The mere reading of the opinion in 28 An. 296, shows that the court ■considered and passed upon no other defenses than those set up in the pleading. It is manifest, and the court properly so held, that the discharge of Joseph in bankruptcy did not release Austin Woolfolk’s property from the judicial mortgages in favor of Labauve. If the attention of the court had been cabled to the want of capacity in the executor and one of the heirs to stand in judgment alone, the court would have been compelled to have passed upon that question : and we entertain no doubt but that the cause would have been remanded, in order that all the heirs.might be cited, as was done in Oronan’s case, 9 An. 302.
*141Be that as it may, the decree in 28 An. 296, 297, does not conclude Joseph Woolfolk, because no personal judgment was asked for or rendered; and the persons who were defendants in the suit were incapable of standing in judgment in the controversy. There can be no greater nullity than a judgment without parties defendant; and defendants without capacity to stand in judgment can not give the court jurisdiction to pass upon the subject matter in controversy.
A decree ordering the seizure and sale of an entirety can not be enforced otherwise than by the sale of that entirety. The entirety can not be sold in this case, because one only of the four owners of that entirety was a party to the proceeding ; and Joseph Woolfolk had the right to join with his co-owners in a suit to prevent the sale of the entirety under a decree not rendered contradictorily with all the owners representing that entirety.

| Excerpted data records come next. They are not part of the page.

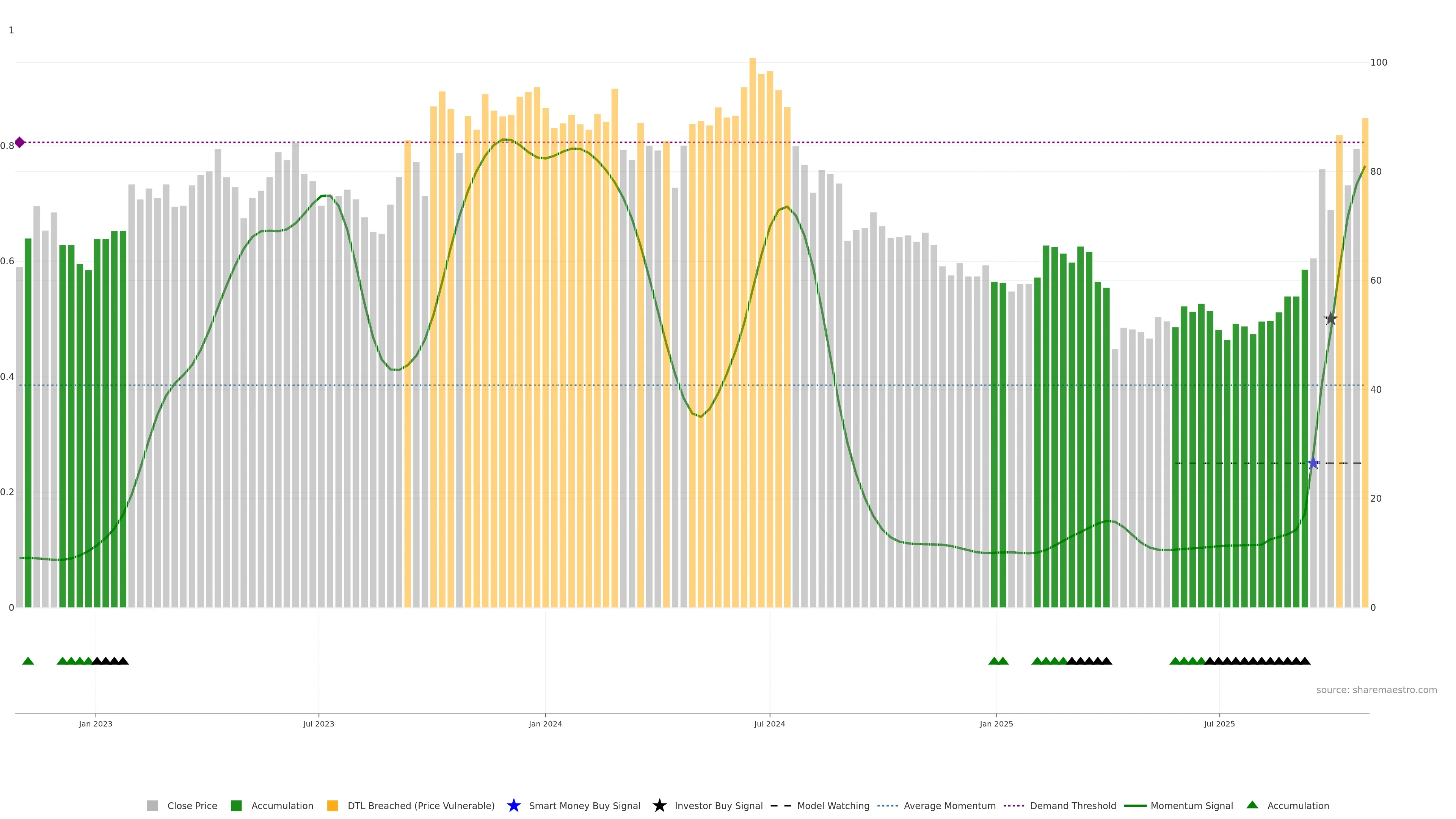Click the gray Close Price legend square
Viewport: 1456px width, 819px height.
pos(152,805)
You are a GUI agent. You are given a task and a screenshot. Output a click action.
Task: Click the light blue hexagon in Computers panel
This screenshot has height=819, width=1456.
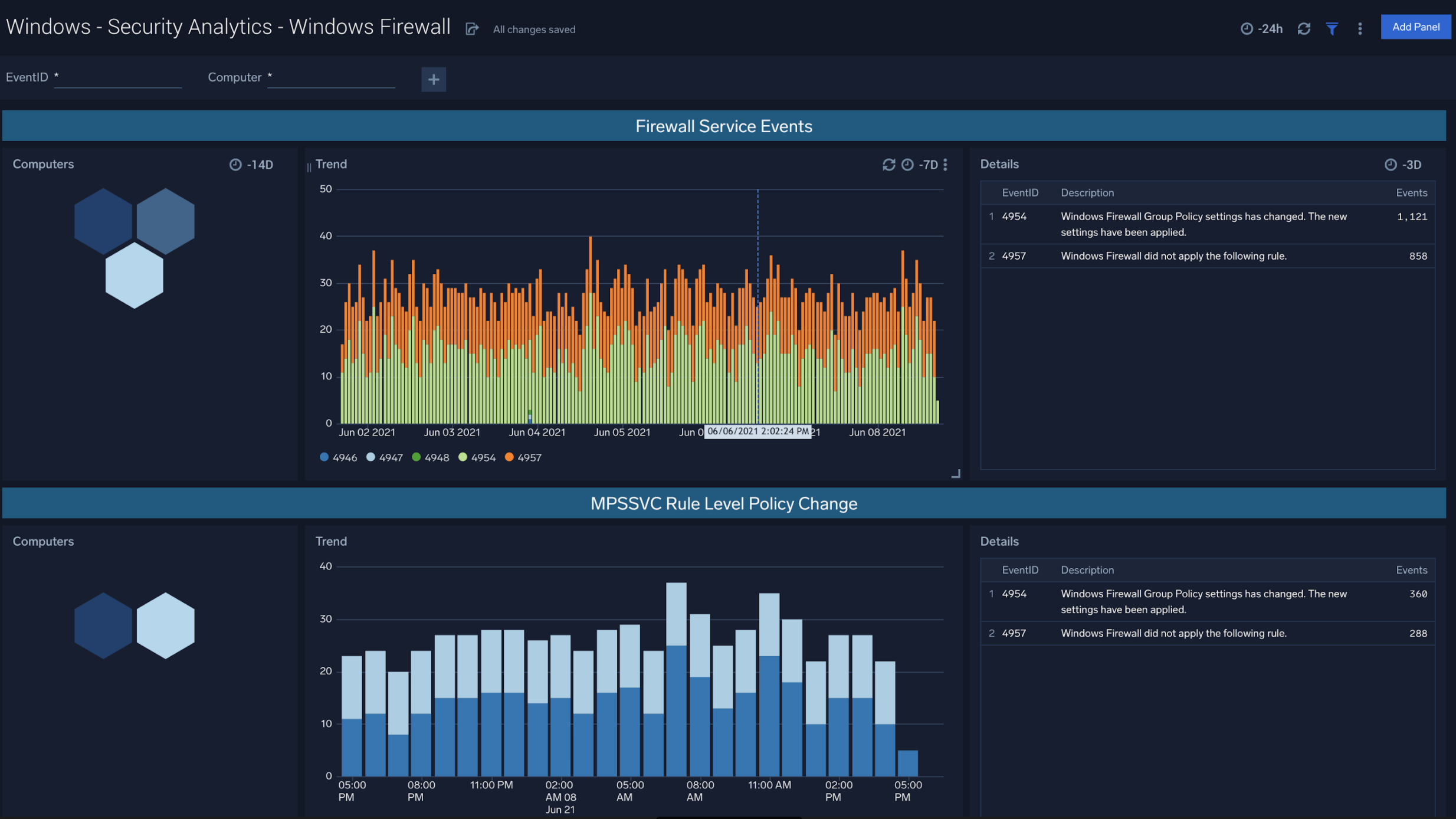[135, 274]
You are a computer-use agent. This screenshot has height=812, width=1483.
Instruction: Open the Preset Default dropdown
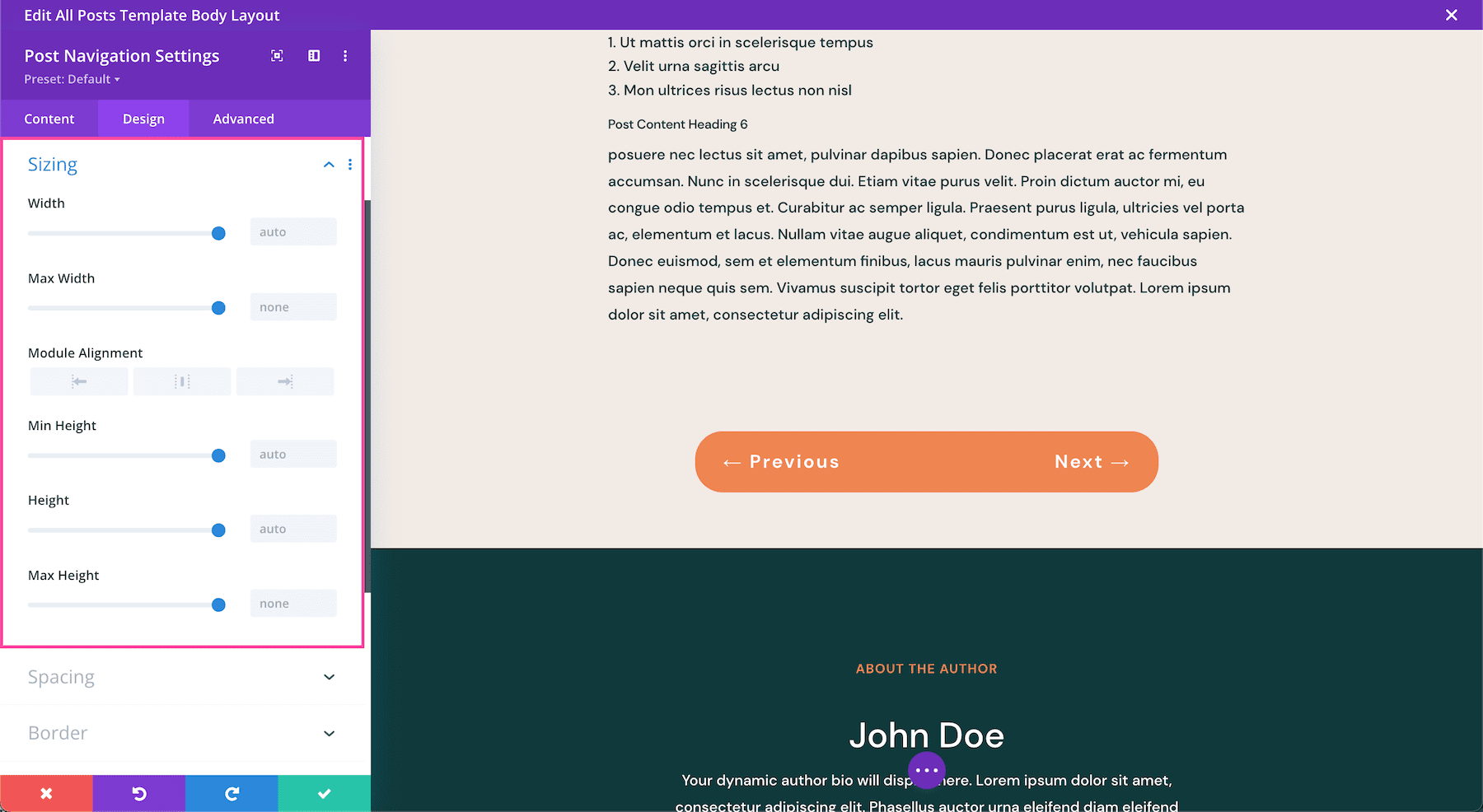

The district court erred in maintaining the exception as against Joseph Woolfolk. It should have been overruled absolutely.
It is therefore ordered, adjudged, and decreed that the judgment appealed from in so far as it maintains the exception and dissolves the injunction with damages as to Joseph Woolfolk, be and it is annulled, avoided, and reversed: that the exception herein taken and pleaded by Mrs. Elise Labauve be overruled: that the cause be remanded for further proceedings according to law and the views herein expressed ; and that Mrs. Elise Labauve, appellee, be condemned to pay the costs of the exception in the district court, and the costs of this appeal.